Prime ideals in the quantum grassmannian

TL;DR

This paper studies the prime spectrum of the quantum grassmannian, providing a cell decomposition linked to Schubert cells, and shows that all primes are completely prime when the deformation parameter is not a root of unity.

Contribution

It introduces a cell decomposition of the prime spectrum of the quantum grassmannian and links it to Schubert cells, also establishing properties like normal separation and catenarity.

Findings

All primes are completely prime when q is not a root of unity.

The prime spectrum admits a cell decomposition parameterized by diagrams on partitions.

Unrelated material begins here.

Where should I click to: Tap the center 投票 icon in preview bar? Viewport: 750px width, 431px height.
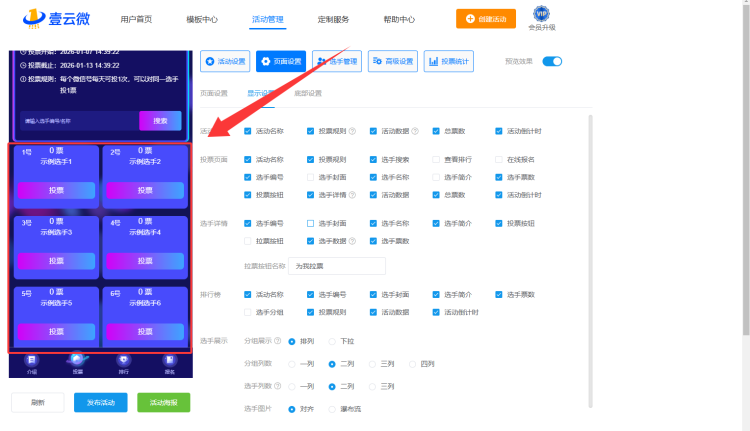[x=77, y=359]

The quantum grassmannian satisfies normal separation and catenarity.

Abstract

We consider quantum Schubert cells in the quantum grassmannian and give a cell decomposition of the prime spectrum via the Schubert cells. As a consequence, we show that all primes are completely prime in the generic case where the deformation parameter q is not a root of unity. There is a torus H that acts naturally on the quantum grassmannian and the cell decomposition of the set of H-primes leads to a parameterisation of the H-spectrum via certain diagrams on partitions associated to the Schubert cells. Interestingly, the same parameterisation occurs for the non-negative cells in recent studies concerning the totally non-negative grassmannian. Finally, we use the cell decomposition to establish that the quantum grassmannian satisfies normal separation and catenarity.